When you copy from the entries that follow, take only the lines from the one with "You are a GUI" down to the one with "How do I perform: Click", keeping both ends and dropping every picture.

:: Data to examine ::
== == ==

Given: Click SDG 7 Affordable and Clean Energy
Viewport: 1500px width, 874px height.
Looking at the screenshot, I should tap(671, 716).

== == ==

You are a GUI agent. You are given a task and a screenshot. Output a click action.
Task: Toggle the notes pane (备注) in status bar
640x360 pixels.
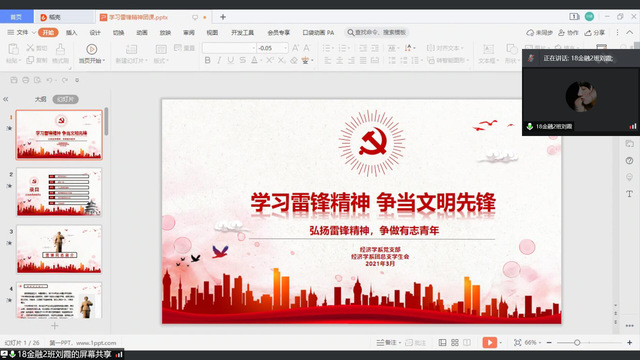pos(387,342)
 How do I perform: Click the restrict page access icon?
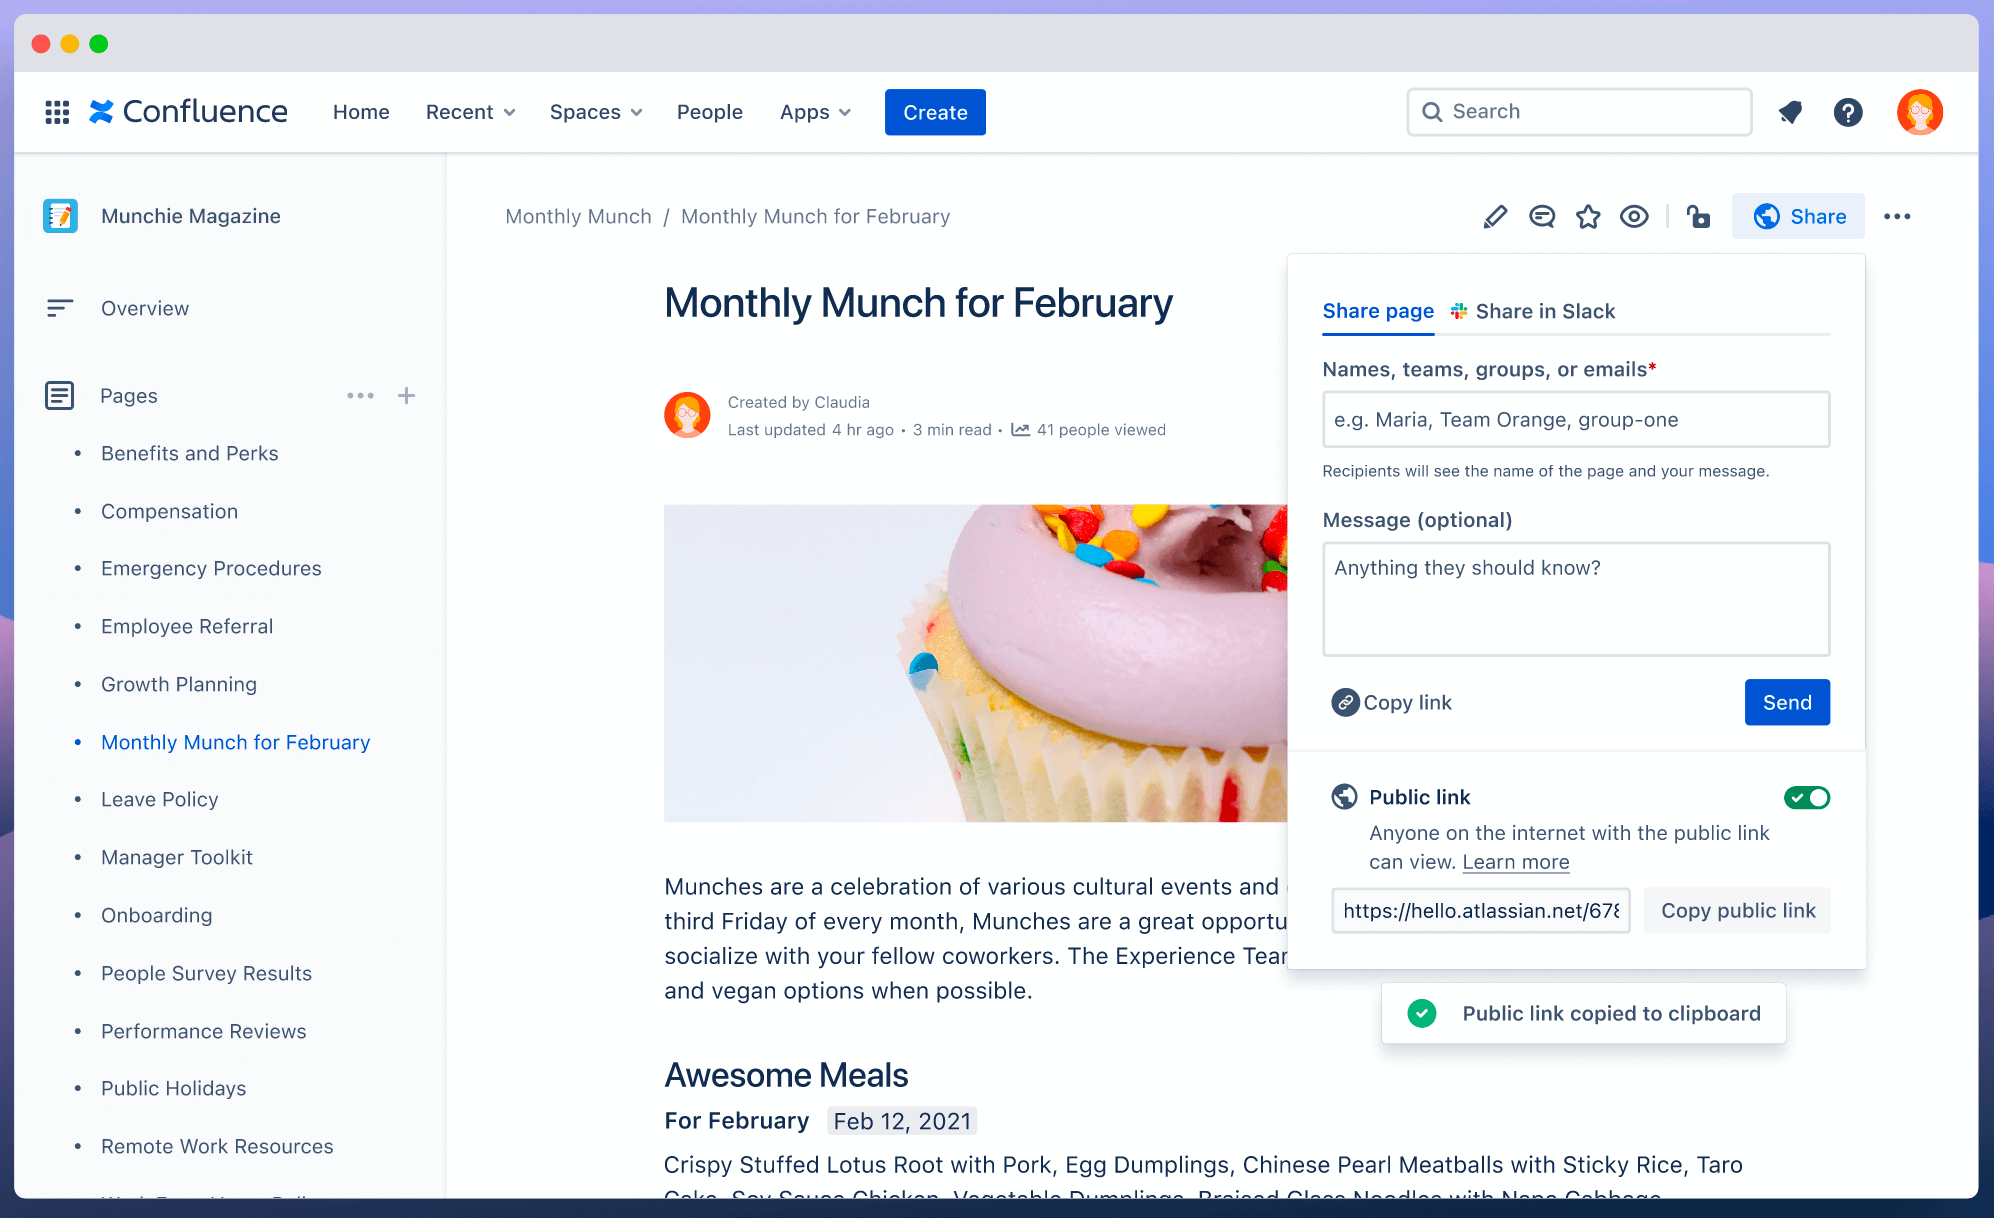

== == ==

:: Response to this exercise ::
You are a GUI agent. You are given a task and a screenshot. Output a click action.
Task: Toggle the notes pane (备注) in status bar
640x360 pixels.
pos(387,342)
 How do I perform: Click the restrict page access icon?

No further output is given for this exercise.